* **Data extracts**
# # # # #
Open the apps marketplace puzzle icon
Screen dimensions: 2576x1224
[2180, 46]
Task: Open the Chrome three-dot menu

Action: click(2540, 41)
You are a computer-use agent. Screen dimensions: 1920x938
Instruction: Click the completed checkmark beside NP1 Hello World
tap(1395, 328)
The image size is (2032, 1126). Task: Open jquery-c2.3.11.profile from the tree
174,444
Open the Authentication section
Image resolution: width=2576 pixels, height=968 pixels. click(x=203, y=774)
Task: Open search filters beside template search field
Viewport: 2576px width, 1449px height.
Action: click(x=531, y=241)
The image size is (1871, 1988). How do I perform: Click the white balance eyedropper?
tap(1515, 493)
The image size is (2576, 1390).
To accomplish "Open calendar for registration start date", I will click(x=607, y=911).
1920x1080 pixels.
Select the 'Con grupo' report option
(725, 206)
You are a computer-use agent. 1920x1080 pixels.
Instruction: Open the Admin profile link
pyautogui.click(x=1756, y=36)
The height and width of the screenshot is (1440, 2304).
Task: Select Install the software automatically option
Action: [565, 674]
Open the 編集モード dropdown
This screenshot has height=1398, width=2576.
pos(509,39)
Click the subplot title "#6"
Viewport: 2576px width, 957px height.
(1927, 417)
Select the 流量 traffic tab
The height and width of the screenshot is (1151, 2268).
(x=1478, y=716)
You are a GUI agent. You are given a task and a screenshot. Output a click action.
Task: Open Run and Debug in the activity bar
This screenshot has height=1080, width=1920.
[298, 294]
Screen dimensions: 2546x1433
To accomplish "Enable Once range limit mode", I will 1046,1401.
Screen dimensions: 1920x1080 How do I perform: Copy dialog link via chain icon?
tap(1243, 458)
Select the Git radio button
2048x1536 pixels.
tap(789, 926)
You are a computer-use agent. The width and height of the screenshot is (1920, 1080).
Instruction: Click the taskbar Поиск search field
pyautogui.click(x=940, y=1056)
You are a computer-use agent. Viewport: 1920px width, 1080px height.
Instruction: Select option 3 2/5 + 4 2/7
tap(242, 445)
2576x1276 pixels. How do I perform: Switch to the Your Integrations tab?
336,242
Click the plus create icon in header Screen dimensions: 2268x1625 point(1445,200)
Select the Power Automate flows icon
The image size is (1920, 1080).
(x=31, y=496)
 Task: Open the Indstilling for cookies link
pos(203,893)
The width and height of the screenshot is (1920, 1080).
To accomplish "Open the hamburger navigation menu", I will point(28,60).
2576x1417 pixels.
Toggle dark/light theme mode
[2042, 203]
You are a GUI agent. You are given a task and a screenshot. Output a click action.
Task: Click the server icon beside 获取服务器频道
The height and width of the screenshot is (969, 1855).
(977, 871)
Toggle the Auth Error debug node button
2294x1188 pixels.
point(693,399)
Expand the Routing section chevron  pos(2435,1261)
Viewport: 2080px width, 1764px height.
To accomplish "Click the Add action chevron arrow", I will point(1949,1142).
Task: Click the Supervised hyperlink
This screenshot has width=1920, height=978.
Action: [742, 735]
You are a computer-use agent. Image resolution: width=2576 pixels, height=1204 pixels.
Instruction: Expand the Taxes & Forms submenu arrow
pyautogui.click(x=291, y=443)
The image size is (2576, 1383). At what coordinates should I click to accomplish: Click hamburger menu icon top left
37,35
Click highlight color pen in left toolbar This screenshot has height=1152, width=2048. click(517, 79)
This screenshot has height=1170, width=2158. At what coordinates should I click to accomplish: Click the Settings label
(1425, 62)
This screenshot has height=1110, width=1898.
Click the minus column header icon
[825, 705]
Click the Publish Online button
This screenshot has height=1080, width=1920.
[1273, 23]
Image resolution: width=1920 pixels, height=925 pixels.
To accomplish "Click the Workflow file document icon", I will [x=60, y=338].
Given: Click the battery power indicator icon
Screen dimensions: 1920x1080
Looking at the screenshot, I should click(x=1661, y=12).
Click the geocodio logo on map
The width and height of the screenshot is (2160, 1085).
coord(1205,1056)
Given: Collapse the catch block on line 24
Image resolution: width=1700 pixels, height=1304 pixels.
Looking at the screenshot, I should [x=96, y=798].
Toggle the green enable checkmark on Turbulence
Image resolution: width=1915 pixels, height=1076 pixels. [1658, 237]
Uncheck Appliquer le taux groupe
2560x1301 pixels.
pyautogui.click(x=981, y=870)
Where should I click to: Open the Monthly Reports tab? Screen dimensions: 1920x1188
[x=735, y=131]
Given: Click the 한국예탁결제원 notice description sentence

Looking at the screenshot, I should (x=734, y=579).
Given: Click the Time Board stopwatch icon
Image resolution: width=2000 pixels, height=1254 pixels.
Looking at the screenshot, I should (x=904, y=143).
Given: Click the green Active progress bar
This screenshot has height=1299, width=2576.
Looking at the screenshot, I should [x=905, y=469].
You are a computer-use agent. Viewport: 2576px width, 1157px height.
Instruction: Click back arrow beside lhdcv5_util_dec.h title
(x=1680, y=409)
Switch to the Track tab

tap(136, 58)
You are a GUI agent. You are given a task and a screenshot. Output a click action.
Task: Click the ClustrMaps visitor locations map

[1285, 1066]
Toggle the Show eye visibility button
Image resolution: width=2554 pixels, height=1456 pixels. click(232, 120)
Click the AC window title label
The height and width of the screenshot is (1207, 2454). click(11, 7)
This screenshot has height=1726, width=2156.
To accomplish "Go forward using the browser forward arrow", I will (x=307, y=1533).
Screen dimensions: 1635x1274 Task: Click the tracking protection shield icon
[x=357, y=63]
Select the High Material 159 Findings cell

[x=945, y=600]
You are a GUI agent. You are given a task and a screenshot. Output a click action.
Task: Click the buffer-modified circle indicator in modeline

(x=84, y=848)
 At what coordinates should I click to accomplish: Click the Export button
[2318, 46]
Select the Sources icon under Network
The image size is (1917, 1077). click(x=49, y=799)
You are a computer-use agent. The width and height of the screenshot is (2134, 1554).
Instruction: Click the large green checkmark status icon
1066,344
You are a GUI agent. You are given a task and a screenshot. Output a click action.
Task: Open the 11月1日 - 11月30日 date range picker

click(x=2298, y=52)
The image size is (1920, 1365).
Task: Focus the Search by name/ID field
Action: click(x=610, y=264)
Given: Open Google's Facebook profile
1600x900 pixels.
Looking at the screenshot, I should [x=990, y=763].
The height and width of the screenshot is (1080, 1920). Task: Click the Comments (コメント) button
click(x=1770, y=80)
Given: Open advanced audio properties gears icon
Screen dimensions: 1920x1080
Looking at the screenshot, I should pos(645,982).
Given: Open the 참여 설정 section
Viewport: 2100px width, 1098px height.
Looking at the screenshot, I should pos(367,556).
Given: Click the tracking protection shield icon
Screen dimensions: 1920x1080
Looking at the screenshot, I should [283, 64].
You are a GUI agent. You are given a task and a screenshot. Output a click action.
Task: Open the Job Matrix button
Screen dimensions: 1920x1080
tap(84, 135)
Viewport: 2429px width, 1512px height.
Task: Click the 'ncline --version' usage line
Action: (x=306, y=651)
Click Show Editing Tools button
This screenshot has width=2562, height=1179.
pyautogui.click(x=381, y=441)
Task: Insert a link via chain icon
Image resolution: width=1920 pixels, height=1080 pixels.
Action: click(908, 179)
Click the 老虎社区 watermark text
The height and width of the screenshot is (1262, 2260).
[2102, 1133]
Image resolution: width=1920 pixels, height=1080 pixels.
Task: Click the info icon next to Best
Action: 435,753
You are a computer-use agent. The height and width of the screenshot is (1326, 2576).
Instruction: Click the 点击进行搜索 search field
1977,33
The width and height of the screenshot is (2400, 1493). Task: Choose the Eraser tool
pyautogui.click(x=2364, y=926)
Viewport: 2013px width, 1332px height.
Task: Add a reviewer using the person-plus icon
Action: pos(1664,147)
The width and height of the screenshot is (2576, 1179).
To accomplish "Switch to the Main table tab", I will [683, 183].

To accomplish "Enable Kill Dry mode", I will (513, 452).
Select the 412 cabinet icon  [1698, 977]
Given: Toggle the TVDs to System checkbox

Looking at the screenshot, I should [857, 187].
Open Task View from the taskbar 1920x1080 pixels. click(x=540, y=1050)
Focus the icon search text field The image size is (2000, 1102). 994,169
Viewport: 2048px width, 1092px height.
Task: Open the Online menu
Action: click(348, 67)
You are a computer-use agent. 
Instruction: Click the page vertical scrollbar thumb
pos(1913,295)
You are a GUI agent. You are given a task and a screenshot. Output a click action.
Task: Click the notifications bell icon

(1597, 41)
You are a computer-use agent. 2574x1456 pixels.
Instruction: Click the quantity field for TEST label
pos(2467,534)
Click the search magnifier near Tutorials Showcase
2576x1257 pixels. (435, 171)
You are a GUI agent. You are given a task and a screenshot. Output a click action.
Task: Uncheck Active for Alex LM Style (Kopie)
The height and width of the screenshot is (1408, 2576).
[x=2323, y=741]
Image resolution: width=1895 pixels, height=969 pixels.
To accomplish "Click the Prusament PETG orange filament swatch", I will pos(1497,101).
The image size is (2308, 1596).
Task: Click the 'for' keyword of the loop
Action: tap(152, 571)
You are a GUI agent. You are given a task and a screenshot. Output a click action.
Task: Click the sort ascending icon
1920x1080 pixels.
# # # # #
* **Your goal**
Which lines above hold the word "chevron"? Copy each of them.

* **Task result**
Expand the Routing section chevron  pos(2435,1261)
To accomplish "Click the Add action chevron arrow", I will point(1949,1142).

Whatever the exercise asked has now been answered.